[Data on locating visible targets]
####################

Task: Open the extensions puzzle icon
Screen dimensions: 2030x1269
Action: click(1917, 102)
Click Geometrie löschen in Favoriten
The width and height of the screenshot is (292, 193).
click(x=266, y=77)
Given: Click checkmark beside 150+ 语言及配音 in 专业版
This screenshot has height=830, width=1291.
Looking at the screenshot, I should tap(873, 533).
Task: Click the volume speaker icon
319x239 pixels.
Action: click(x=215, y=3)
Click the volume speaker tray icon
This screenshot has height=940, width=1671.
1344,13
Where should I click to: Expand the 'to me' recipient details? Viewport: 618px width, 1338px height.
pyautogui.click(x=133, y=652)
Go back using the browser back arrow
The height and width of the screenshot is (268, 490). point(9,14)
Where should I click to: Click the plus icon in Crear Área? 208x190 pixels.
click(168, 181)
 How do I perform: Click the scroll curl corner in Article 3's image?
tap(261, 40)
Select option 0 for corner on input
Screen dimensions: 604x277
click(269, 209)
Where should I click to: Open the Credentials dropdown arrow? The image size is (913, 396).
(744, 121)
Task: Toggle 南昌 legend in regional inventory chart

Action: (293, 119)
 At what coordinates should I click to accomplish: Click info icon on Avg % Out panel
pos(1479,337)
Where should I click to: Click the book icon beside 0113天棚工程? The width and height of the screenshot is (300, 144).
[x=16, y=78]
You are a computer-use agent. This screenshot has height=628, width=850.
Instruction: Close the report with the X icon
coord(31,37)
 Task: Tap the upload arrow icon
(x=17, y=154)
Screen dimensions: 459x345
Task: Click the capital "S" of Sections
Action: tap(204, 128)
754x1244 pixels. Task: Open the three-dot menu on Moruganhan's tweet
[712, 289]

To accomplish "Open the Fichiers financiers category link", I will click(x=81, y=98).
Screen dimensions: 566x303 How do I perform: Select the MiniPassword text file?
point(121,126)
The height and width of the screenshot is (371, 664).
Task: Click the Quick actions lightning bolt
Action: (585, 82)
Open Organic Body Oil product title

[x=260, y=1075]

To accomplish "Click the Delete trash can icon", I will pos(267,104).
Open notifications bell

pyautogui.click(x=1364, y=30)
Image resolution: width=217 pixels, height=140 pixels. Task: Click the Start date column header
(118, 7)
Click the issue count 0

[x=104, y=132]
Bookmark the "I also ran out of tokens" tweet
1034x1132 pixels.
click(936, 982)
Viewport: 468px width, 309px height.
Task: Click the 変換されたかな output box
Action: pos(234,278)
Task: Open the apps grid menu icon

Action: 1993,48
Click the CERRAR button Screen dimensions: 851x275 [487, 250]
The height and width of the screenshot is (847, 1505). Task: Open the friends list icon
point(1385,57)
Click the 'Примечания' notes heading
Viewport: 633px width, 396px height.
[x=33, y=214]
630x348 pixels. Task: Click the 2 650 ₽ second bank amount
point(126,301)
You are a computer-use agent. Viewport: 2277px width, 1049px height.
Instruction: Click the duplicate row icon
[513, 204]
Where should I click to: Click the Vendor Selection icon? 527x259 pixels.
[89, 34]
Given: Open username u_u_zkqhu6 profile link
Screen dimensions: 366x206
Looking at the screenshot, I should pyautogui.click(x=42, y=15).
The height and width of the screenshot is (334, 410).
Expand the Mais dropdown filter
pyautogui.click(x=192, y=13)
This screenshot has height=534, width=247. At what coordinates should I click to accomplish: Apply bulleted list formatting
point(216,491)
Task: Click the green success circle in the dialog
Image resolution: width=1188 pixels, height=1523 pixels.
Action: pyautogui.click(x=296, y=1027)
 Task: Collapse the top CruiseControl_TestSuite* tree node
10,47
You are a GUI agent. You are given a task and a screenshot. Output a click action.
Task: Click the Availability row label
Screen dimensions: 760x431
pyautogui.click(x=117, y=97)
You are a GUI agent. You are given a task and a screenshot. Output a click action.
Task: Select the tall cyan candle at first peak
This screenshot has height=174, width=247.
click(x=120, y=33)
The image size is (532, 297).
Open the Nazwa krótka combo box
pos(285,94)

####################

Exercise details
Copy all of these lines exactly as they are.

Result
Task: Open the extensions puzzle icon
Screen dimensions: 2030x1269
Action: click(1917, 102)
Click Geometrie löschen in Favoriten
The width and height of the screenshot is (292, 193).
click(x=266, y=77)
Given: Click checkmark beside 150+ 语言及配音 in 专业版
This screenshot has height=830, width=1291.
Looking at the screenshot, I should tap(873, 533).
Task: Click the volume speaker icon
319x239 pixels.
Action: click(x=215, y=3)
Click the volume speaker tray icon
This screenshot has height=940, width=1671.
1344,13
Where should I click to: Expand the 'to me' recipient details? Viewport: 618px width, 1338px height.
pyautogui.click(x=133, y=652)
Go back using the browser back arrow
The height and width of the screenshot is (268, 490). point(9,14)
Where should I click to: Click the plus icon in Crear Área? 208x190 pixels.
click(168, 181)
 How do I perform: Click the scroll curl corner in Article 3's image?
tap(261, 40)
Select option 0 for corner on input
Screen dimensions: 604x277
click(269, 209)
Where should I click to: Open the Credentials dropdown arrow? The image size is (913, 396).
(744, 121)
Task: Toggle 南昌 legend in regional inventory chart

Action: (293, 119)
 At what coordinates should I click to accomplish: Click info icon on Avg % Out panel
pos(1479,337)
Where should I click to: Click the book icon beside 0113天棚工程? The width and height of the screenshot is (300, 144).
[x=16, y=78]
You are a computer-use agent. This screenshot has height=628, width=850.
Instruction: Close the report with the X icon
coord(31,37)
 Task: Tap the upload arrow icon
(x=17, y=154)
Screen dimensions: 459x345
Task: Click the capital "S" of Sections
Action: tap(204, 128)
754x1244 pixels. Task: Open the three-dot menu on Moruganhan's tweet
[712, 289]

To accomplish "Open the Fichiers financiers category link", I will click(x=81, y=98).
Screen dimensions: 566x303 How do I perform: Select the MiniPassword text file?
point(121,126)
The height and width of the screenshot is (371, 664).
Task: Click the Quick actions lightning bolt
Action: (585, 82)
Open Organic Body Oil product title

[x=260, y=1075]

To accomplish "Click the Delete trash can icon", I will pos(267,104).
Open notifications bell

pyautogui.click(x=1364, y=30)
Image resolution: width=217 pixels, height=140 pixels. Task: Click the Start date column header
(118, 7)
Click the issue count 0

[x=104, y=132]
Bookmark the "I also ran out of tokens" tweet
1034x1132 pixels.
click(936, 982)
Viewport: 468px width, 309px height.
Task: Click the 変換されたかな output box
Action: pos(234,278)
Task: Open the apps grid menu icon

Action: 1993,48
Click the CERRAR button Screen dimensions: 851x275 [487, 250]
The height and width of the screenshot is (847, 1505). Task: Open the friends list icon
point(1385,57)
Click the 'Примечания' notes heading
Viewport: 633px width, 396px height.
[x=33, y=214]
630x348 pixels. Task: Click the 2 650 ₽ second bank amount
point(126,301)
You are a computer-use agent. Viewport: 2277px width, 1049px height.
Instruction: Click the duplicate row icon
[513, 204]
Where should I click to: Click the Vendor Selection icon? 527x259 pixels.
[89, 34]
Given: Open username u_u_zkqhu6 profile link
Screen dimensions: 366x206
Looking at the screenshot, I should pyautogui.click(x=42, y=15).
The height and width of the screenshot is (334, 410).
Expand the Mais dropdown filter
pyautogui.click(x=192, y=13)
This screenshot has height=534, width=247. At what coordinates should I click to accomplish: Apply bulleted list formatting
point(216,491)
Task: Click the green success circle in the dialog
Image resolution: width=1188 pixels, height=1523 pixels.
Action: pyautogui.click(x=296, y=1027)
 Task: Collapse the top CruiseControl_TestSuite* tree node
10,47
You are a GUI agent. You are given a task and a screenshot. Output a click action.
Task: Click the Availability row label
Screen dimensions: 760x431
pyautogui.click(x=117, y=97)
You are a GUI agent. You are given a task and a screenshot. Output a click action.
Task: Select the tall cyan candle at first peak
This screenshot has height=174, width=247.
click(x=120, y=33)
The image size is (532, 297).
Open the Nazwa krótka combo box
pos(285,94)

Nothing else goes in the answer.